---------- Kutipan Teks ----------

Jumat, 23 Maret 2012

Pentas Teater Titik Nol, Kolaborasi Film dan Teater

Sebuah kain putih berperan sebagai layar dibentangkan di tengah di bagian belakang. Peran kain ini begitu hidup menyamai tokoh-tokoh di dalam naskah Titik Nol Cerita dari Aceh. Seni adalah sebuah bentuk kegiatan yang tidak dibatasi oleh batas geografi. Mampu menyampaikan suatu wacana dan pemikiran tanpa limitasi adalah esensi sebuah karya seni. Esensi seni lainnya adalah mampu berkolaborasi dengan disiplin seni lainnya hingga menjadi sebuah tampilan baru. Hal itulah yang diterapkan dalam Titik Nol. Pertunjukan ini adalah sebuah bentuk kolaborasi sutradara Agnes Christina (Singapura) dan Nicholas Yudifar dan aktor dari Indonesia (Agus Nur Amal) dan Singapura (Emanorwatty) dipentaskan di Teater Kecil, Taman Ismail Marzuki, Jakarta Pusat, pada Sabtu-Minggu (17-18/3) pukul 19.30 WIB.
Agnes yang selalu mengklaim setiap pertunjukkan adalah media belajar, maka usai pementasan digelar diskusi atau tanya jawab. Dari sekian banyak pertanyaan, paling seru ketika mempersoalkan soal adegan yang berkomunikasi lewat bayangan pada layar itu. Mereka menilai adegan itu kaku sehingga tidak cair sampai di penonton. Mereka menuntut adegan berisi tentang masa muda dari tokohnya Agus Nur Amal dan Emanorwatty, malah dibuat bergantian berada di balik layar sebagai bayangan agar dibuat berkomunikasi langsung. Karena ini merugikan dari sisi make up juga. Karena make up tokoh semasa Agus Nur Amal anak-anak tetap kelihatan tuanya.
Tapi begitu mendengar jawaban dari Agnes, sutradara berdarah Indonesia yang menetap di Singapura, justru menimbulkan perdebatan lagi. Titik Nol: Cerita dari Tanah Aceh berawal dari adaptasi dari sebuah film pendek dengan judul yang sama karya Nicholas, kata Agnes. Kemudian diputuskan untuk menyadur film itu menjadi sebuah pementasan teater berdurasi 60 menit oleh Agnes.

---------- Data yang Diberikan ----------

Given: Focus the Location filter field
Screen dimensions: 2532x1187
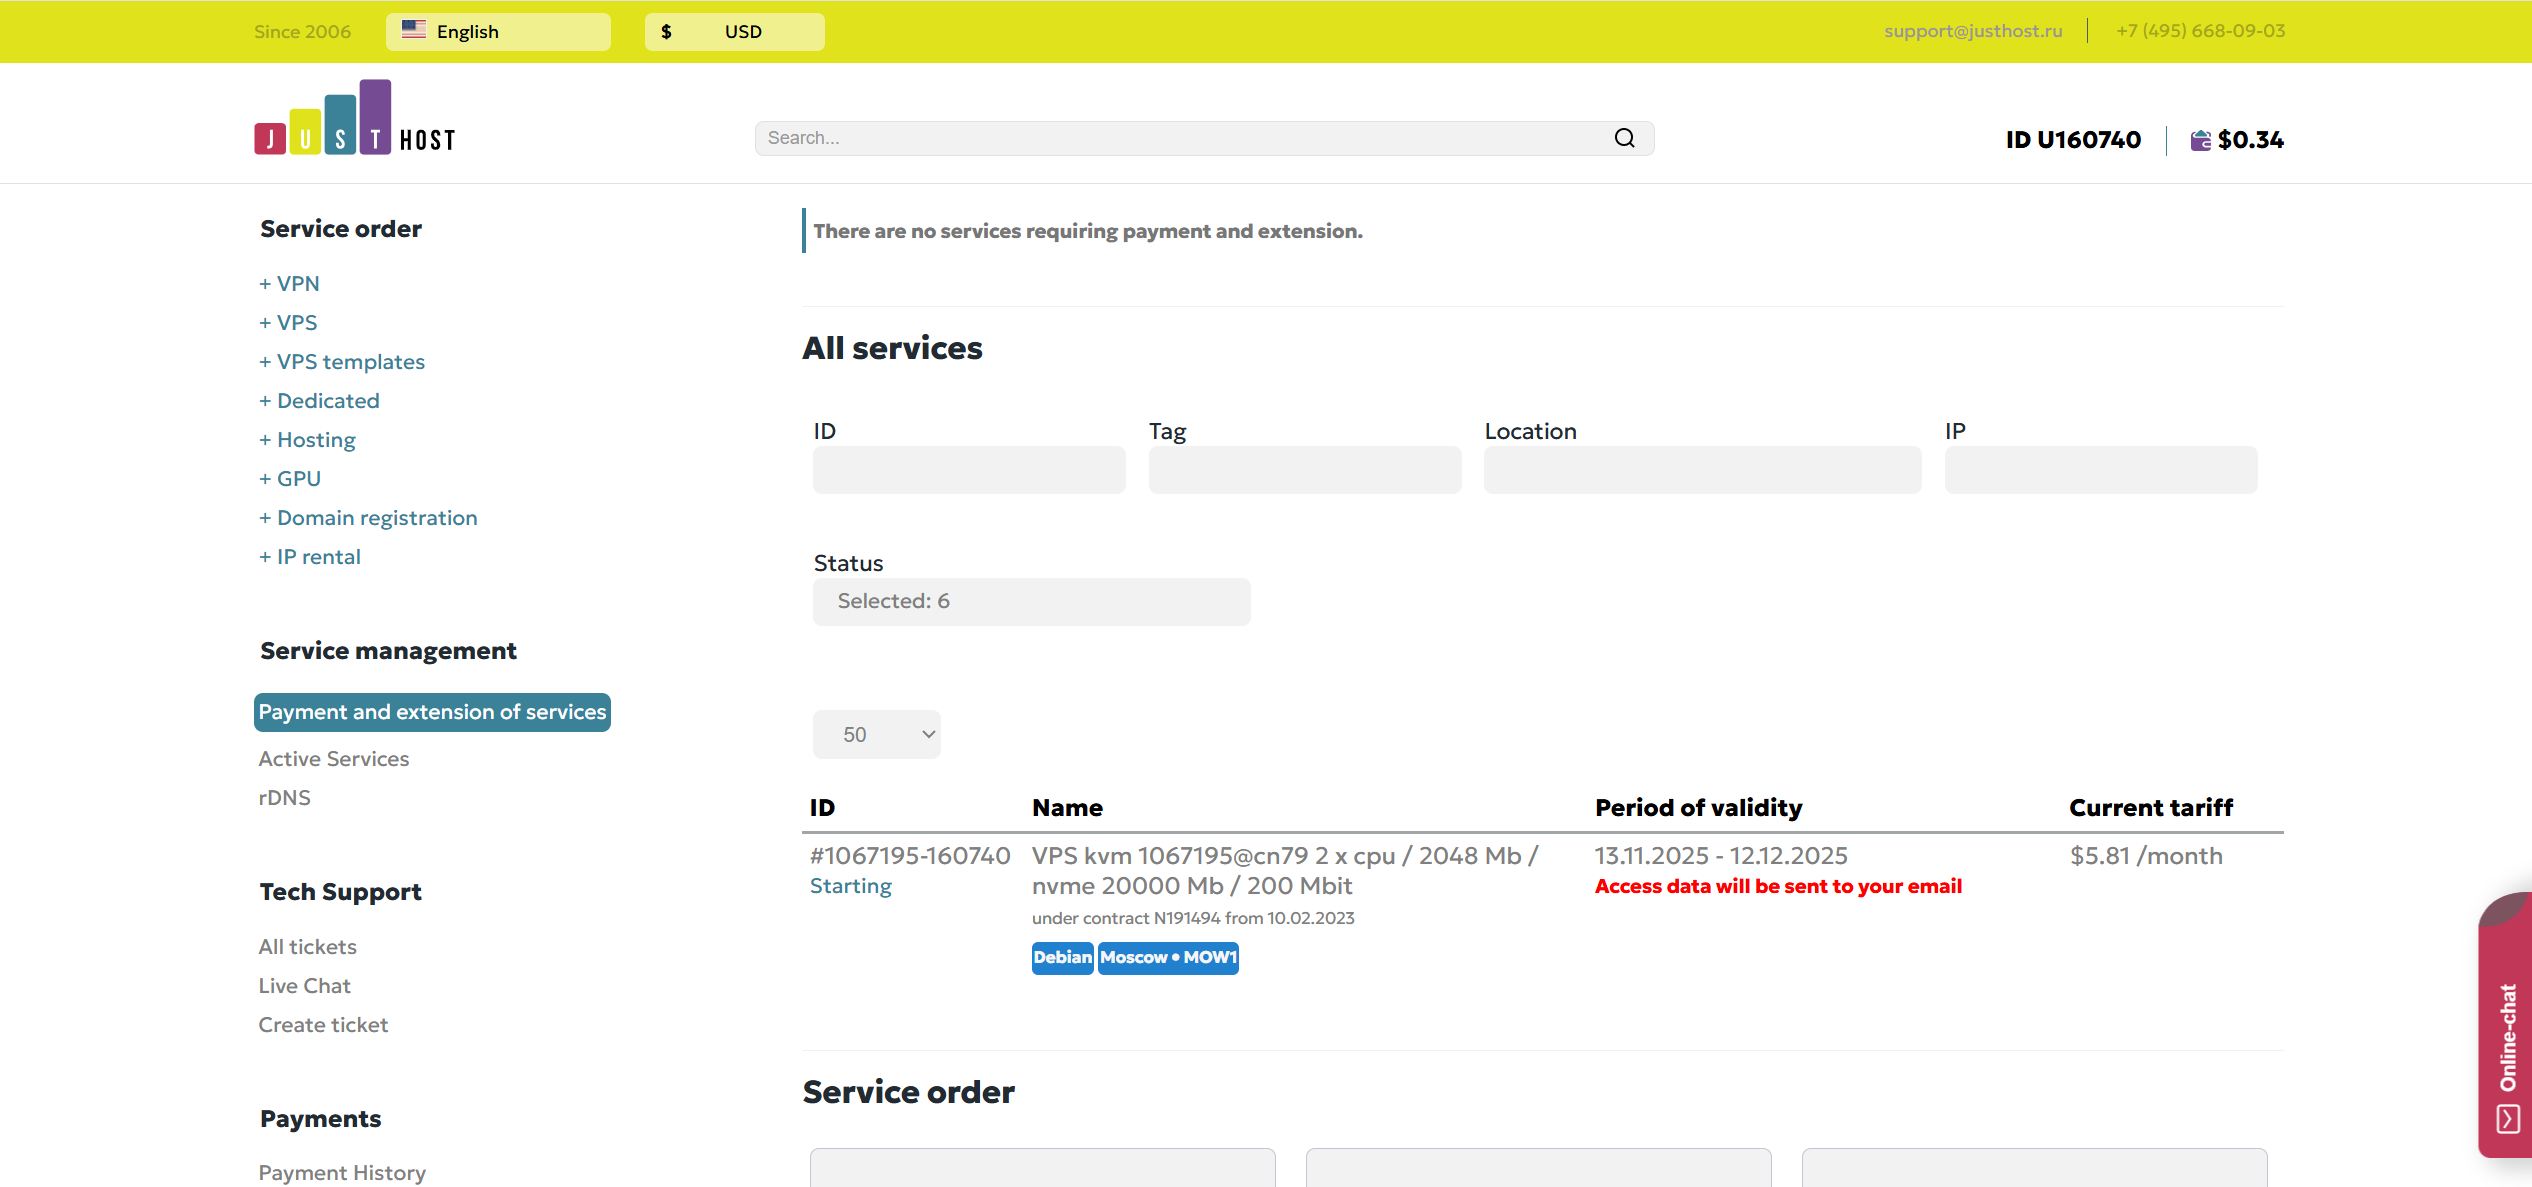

----------

→ Daftar Tugas:
1 > Menurut artikel tentang pentas Titik Nol, mengapa diskusi atau tanya jawab diadakan setelah pementasan? Jelaskan dalam satu sampai tiga kalimat.
2 > Salin persis bagian artikel tentang pentas Titik Nol mulai dari "Sebuah kain putih" sampai dengan "pukul 19.30 WIB.".
Daftar data di atas tidak perlu dipakai.

→ Jawaban Berurutan:
1 > Diskusi atau tanya jawab diadakan karena Agnes selalu menganggap setiap pertunjukan sebagai media belajar. Karena itu, usai pementasan digelar sesi diskusi atau tanya jawab.

2 >
Sebuah kain putih berperan sebagai layar dibentangkan di tengah di bagian belakang. Peran kain ini begitu hidup menyamai tokoh-tokoh di dalam naskah Titik Nol Cerita dari Aceh. Seni adalah sebuah bentuk kegiatan yang tidak dibatasi oleh batas geografi. Mampu menyampaikan suatu wacana dan pemikiran tanpa limitasi adalah esensi sebuah karya seni. Esensi seni lainnya adalah mampu berkolaborasi dengan disiplin seni lainnya hingga menjadi sebuah tampilan baru. Hal itulah yang diterapkan dalam Titik Nol. Pertunjukan ini adalah sebuah bentuk kolaborasi sutradara Agnes Christina (Singapura) dan Nicholas Yudifar dan aktor dari Indonesia (Agus Nur Amal) dan Singapura (Emanorwatty) dipentaskan di Teater Kecil, Taman Ismail Marzuki, Jakarta Pusat, pada Sabtu-Minggu (17-18/3) pukul 19.30 WIB.